Entries supplied:
____

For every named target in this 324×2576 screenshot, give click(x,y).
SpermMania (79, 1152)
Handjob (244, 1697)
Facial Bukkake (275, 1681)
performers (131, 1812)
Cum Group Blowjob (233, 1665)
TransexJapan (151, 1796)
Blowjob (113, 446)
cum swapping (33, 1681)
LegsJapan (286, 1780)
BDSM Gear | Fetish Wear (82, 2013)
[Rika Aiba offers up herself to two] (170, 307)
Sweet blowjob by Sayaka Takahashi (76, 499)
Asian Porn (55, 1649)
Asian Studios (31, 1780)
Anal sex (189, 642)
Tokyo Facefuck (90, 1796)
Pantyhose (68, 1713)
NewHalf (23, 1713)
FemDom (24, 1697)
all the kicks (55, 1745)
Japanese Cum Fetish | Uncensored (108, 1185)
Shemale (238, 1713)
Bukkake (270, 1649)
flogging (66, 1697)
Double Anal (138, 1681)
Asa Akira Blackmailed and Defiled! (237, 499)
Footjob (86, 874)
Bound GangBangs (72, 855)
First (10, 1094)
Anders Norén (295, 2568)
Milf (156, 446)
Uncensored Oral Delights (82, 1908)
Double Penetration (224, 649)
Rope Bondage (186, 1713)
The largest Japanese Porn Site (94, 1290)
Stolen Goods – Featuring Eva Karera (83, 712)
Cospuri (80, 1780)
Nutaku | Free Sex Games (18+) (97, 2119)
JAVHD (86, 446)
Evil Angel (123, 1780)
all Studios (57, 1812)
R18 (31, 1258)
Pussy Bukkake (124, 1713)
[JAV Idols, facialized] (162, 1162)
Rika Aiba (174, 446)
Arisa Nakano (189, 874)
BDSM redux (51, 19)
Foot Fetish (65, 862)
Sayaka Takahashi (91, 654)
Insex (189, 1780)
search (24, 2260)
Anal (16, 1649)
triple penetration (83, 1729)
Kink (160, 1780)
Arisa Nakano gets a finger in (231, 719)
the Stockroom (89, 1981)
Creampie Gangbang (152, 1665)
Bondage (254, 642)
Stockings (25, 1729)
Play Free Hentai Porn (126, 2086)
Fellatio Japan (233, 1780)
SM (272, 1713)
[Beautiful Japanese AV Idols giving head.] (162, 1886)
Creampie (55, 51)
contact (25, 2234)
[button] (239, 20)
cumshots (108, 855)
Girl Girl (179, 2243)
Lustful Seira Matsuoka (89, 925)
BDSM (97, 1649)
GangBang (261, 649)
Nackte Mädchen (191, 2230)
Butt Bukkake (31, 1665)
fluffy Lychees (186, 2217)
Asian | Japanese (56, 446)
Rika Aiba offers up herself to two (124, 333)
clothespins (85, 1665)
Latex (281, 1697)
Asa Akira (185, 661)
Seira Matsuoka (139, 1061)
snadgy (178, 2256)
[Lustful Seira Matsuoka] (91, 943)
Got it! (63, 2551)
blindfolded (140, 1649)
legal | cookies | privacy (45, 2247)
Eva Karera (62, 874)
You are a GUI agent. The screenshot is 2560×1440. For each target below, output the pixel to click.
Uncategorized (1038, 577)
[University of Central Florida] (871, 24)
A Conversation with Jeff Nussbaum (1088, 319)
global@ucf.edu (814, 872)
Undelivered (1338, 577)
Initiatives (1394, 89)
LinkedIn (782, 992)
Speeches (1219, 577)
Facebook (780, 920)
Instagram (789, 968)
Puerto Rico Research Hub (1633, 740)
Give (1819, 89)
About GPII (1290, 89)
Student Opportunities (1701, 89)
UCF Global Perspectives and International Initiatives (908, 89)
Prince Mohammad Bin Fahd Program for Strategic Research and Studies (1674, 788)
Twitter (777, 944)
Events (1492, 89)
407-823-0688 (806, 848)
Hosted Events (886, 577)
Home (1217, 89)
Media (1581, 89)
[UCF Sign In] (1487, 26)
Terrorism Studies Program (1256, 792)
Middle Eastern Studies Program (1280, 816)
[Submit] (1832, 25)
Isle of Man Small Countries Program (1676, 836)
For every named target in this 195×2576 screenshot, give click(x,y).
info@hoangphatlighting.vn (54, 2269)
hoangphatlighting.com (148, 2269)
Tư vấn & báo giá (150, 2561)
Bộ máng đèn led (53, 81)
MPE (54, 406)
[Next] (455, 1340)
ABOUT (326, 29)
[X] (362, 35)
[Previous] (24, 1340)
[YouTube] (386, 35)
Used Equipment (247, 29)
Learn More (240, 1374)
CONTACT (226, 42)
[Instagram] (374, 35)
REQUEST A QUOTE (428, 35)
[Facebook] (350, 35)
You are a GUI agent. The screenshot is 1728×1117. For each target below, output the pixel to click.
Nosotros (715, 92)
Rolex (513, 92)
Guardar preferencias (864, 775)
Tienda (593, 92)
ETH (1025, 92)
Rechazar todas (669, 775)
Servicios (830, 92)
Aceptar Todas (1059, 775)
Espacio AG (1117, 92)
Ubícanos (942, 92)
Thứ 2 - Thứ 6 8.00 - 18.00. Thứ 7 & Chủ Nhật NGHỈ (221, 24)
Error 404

____

Task instructions: Print the material exactly. Include every line.

Finished exercise:
For every named target in this 324×2576 screenshot, give click(x,y).
SpermMania (79, 1152)
Handjob (244, 1697)
Facial Bukkake (275, 1681)
performers (131, 1812)
Cum Group Blowjob (233, 1665)
TransexJapan (151, 1796)
Blowjob (113, 446)
cum swapping (33, 1681)
LegsJapan (286, 1780)
BDSM Gear | Fetish Wear (82, 2013)
[Rika Aiba offers up herself to two] (170, 307)
Sweet blowjob by Sayaka Takahashi (76, 499)
Asian Porn (55, 1649)
Asian Studios (31, 1780)
Anal sex (189, 642)
Tokyo Facefuck (90, 1796)
Pantyhose (68, 1713)
NewHalf (23, 1713)
FemDom (24, 1697)
all the kicks (55, 1745)
Japanese Cum Fetish | Uncensored (108, 1185)
Shemale (238, 1713)
Bukkake (270, 1649)
flogging (66, 1697)
Double Anal (138, 1681)
Asa Akira Blackmailed and Defiled! (237, 499)
Footjob (86, 874)
Bound GangBangs (72, 855)
First (10, 1094)
Anders Norén (295, 2568)
Milf (156, 446)
Uncensored Oral Delights (82, 1908)
Double Penetration (224, 649)
Rope Bondage (186, 1713)
The largest Japanese Porn Site (94, 1290)
Stolen Goods – Featuring Eva Karera (83, 712)
Cospuri (80, 1780)
Nutaku | Free Sex Games (18+) (97, 2119)
JAVHD (86, 446)
Evil Angel (123, 1780)
all Studios (57, 1812)
R18 (31, 1258)
Pussy Bukkake (124, 1713)
[JAV Idols, facialized] (162, 1162)
Rika Aiba (174, 446)
Arisa Nakano (189, 874)
BDSM redux (51, 19)
Foot Fetish (65, 862)
Sayaka Takahashi (91, 654)
Insex (189, 1780)
search (24, 2260)
Anal (16, 1649)
triple penetration (83, 1729)
Kink (160, 1780)
Arisa Nakano gets a finger in (231, 719)
the Stockroom (89, 1981)
Creampie Gangbang (152, 1665)
Bondage (254, 642)
Stockings (25, 1729)
Play Free Hentai Porn (126, 2086)
Fellatio Japan (233, 1780)
SM (272, 1713)
[Beautiful Japanese AV Idols giving head.] (162, 1886)
Creampie (55, 51)
contact (25, 2234)
[button] (239, 20)
cumshots (108, 855)
Girl Girl (179, 2243)
Lustful Seira Matsuoka (89, 925)
BDSM (97, 1649)
GangBang (261, 649)
Nackte Mädchen (191, 2230)
Butt Bukkake (31, 1665)
fluffy Lychees (186, 2217)
Asian | Japanese (56, 446)
Rika Aiba offers up herself to two (124, 333)
clothespins (85, 1665)
Latex (281, 1697)
Asa Akira (185, 661)
Seira Matsuoka (139, 1061)
snadgy (178, 2256)
[Lustful Seira Matsuoka] (91, 943)
Got it! (63, 2551)
blindfolded (140, 1649)
legal | cookies | privacy (45, 2247)
Eva Karera (62, 874)
You are a GUI agent. The screenshot is 2560×1440. For each target below, output the pixel to click.
Uncategorized (1038, 577)
[University of Central Florida] (871, 24)
A Conversation with Jeff Nussbaum (1088, 319)
global@ucf.edu (814, 872)
Undelivered (1338, 577)
Initiatives (1394, 89)
LinkedIn (782, 992)
Speeches (1219, 577)
Facebook (780, 920)
Instagram (789, 968)
Puerto Rico Research Hub (1633, 740)
Give (1819, 89)
About GPII (1290, 89)
Student Opportunities (1701, 89)
UCF Global Perspectives and International Initiatives (908, 89)
Prince Mohammad Bin Fahd Program for Strategic Research and Studies (1674, 788)
Twitter (777, 944)
Events (1492, 89)
407-823-0688 (806, 848)
Hosted Events (886, 577)
Home (1217, 89)
Media (1581, 89)
[UCF Sign In] (1487, 26)
Terrorism Studies Program (1256, 792)
Middle Eastern Studies Program (1280, 816)
[Submit] (1832, 25)
Isle of Man Small Countries Program (1676, 836)
For every named target in this 195×2576 screenshot, give click(x,y).
info@hoangphatlighting.vn (54, 2269)
hoangphatlighting.com (148, 2269)
Tư vấn & báo giá (150, 2561)
Bộ máng đèn led (53, 81)
MPE (54, 406)
[Next] (455, 1340)
ABOUT (326, 29)
[X] (362, 35)
[Previous] (24, 1340)
[YouTube] (386, 35)
Used Equipment (247, 29)
Learn More (240, 1374)
CONTACT (226, 42)
[Instagram] (374, 35)
REQUEST A QUOTE (428, 35)
[Facebook] (350, 35)
You are a GUI agent. The screenshot is 1728×1117. For each target below, output the pixel to click.
Nosotros (715, 92)
Rolex (513, 92)
Guardar preferencias (864, 775)
Tienda (593, 92)
ETH (1025, 92)
Rechazar todas (669, 775)
Servicios (830, 92)
Aceptar Todas (1059, 775)
Espacio AG (1117, 92)
Ubícanos (942, 92)
Thứ 2 - Thứ 6 8.00 - 18.00. Thứ 7 & Chủ Nhật NGHỈ (221, 24)
Error 404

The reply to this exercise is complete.